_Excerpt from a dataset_
————
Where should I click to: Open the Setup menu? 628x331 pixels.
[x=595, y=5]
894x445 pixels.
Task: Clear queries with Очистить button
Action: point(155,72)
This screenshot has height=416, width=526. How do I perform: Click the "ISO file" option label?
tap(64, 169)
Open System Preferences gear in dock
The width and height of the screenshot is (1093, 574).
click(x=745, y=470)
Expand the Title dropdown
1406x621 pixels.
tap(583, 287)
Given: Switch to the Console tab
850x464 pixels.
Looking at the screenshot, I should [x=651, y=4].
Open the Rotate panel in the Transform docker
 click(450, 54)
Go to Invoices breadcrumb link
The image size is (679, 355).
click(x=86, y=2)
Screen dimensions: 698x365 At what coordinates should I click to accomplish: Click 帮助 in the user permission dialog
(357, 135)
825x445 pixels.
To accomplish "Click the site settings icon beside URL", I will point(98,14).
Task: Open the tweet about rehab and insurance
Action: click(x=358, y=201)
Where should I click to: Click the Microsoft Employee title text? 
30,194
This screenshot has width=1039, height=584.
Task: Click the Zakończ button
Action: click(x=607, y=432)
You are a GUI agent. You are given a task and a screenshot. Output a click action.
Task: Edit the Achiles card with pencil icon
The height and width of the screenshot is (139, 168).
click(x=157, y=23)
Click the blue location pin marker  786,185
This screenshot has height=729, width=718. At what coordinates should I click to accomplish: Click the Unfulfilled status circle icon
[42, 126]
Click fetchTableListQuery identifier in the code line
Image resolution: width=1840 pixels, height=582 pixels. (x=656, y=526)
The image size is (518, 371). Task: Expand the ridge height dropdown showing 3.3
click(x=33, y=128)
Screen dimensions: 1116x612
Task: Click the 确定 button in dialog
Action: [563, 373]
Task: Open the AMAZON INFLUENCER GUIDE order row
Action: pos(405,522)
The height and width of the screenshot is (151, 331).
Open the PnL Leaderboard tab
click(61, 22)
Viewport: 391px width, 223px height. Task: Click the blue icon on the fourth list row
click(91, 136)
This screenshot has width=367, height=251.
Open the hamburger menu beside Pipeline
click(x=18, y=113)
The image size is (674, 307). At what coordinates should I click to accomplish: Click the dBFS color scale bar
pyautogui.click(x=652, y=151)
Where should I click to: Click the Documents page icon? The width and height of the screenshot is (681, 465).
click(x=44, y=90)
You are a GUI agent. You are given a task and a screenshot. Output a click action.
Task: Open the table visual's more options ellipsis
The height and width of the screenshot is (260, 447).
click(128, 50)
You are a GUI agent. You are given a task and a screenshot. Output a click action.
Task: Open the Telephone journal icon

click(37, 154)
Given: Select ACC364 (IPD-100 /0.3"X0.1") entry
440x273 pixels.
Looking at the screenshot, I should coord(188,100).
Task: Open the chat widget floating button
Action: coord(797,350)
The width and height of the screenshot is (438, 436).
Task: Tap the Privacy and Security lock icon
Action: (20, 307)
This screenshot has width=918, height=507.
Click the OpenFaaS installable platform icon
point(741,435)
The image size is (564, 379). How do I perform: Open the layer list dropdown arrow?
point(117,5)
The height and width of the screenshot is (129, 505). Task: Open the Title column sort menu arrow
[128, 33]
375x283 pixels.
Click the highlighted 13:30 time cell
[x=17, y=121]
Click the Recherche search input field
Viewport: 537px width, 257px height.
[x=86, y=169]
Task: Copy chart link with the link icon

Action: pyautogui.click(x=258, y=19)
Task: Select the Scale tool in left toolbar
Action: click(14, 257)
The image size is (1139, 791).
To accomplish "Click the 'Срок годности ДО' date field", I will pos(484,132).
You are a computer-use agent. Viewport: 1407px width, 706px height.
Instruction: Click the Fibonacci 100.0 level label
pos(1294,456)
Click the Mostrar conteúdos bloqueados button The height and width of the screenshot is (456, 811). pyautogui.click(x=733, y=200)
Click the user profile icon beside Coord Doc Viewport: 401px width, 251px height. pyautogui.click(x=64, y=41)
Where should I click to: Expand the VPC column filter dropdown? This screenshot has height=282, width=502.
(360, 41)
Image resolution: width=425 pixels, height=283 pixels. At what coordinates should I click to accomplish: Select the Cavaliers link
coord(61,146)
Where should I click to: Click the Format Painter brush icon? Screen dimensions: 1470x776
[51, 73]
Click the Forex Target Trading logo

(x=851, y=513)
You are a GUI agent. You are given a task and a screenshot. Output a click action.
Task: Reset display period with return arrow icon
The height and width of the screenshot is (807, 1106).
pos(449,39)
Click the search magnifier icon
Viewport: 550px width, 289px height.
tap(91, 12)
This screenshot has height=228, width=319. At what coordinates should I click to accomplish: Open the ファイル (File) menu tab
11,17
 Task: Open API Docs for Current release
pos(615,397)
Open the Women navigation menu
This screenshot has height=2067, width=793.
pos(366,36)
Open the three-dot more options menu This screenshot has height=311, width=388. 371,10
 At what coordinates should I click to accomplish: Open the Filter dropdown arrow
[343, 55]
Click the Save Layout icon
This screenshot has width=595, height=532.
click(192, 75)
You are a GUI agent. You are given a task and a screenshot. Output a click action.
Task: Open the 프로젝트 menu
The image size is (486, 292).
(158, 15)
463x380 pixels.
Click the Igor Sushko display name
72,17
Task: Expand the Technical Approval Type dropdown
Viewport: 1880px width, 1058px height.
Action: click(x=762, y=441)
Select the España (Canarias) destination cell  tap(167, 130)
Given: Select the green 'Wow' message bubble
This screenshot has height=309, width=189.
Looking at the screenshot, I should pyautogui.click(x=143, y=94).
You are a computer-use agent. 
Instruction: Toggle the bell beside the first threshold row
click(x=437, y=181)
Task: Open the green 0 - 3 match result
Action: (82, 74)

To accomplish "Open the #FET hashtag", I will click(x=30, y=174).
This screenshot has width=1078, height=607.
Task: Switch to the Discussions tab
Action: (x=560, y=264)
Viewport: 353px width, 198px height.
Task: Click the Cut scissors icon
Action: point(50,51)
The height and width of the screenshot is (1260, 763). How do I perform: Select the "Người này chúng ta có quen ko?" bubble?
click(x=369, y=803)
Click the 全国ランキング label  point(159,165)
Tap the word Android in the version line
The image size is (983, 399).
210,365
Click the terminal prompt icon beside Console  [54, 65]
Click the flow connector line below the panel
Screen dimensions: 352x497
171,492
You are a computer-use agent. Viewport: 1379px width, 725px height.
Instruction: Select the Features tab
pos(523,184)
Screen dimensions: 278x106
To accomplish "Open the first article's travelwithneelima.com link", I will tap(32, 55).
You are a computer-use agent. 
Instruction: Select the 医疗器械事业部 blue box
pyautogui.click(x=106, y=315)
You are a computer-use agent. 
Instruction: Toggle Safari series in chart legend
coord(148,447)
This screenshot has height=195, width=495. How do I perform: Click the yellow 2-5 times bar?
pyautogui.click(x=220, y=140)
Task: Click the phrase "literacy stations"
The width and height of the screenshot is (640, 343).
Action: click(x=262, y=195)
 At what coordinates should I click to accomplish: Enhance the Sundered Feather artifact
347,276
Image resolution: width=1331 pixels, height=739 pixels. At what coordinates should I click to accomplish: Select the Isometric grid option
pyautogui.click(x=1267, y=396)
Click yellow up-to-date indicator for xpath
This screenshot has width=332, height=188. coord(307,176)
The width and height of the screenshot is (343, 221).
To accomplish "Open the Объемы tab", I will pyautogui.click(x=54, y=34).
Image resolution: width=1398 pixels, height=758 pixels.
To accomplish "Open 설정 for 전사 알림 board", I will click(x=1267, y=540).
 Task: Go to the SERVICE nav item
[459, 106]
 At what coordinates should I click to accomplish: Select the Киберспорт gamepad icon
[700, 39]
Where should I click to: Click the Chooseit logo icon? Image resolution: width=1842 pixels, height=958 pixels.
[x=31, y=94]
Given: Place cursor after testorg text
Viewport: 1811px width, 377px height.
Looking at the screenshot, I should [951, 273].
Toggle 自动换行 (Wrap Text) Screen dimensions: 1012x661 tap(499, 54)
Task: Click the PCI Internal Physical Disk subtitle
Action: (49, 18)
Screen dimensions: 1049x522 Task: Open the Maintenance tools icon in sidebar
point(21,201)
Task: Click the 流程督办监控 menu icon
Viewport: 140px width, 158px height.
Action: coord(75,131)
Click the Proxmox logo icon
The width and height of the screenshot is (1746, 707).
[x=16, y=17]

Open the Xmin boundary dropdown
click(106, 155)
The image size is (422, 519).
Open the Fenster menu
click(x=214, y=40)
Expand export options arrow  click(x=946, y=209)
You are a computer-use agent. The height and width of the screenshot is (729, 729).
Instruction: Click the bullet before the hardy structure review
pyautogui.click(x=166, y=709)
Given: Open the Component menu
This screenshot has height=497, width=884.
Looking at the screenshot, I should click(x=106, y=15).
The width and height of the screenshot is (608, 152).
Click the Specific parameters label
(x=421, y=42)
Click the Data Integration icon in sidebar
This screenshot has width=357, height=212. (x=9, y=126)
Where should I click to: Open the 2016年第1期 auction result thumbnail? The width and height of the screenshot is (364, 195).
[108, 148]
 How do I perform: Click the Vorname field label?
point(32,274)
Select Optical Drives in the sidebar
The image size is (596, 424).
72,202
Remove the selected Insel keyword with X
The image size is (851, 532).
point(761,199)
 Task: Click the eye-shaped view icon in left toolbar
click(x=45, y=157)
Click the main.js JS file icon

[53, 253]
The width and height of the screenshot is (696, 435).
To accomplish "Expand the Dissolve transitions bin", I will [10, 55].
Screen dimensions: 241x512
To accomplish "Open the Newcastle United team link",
————
_TASK STATEMENT_
Reproduce the data verbatim from the line with "Select Optical Drives in the sidebar" through the end of the data.

_RIGHT ANSWER_
Select Optical Drives in the sidebar
The image size is (596, 424).
72,202
Remove the selected Insel keyword with X
The image size is (851, 532).
point(761,199)
 Task: Click the eye-shaped view icon in left toolbar
click(x=45, y=157)
Click the main.js JS file icon

[53, 253]
The width and height of the screenshot is (696, 435).
To accomplish "Expand the Dissolve transitions bin", I will [10, 55].
Screen dimensions: 241x512
To accomplish "Open the Newcastle United team link",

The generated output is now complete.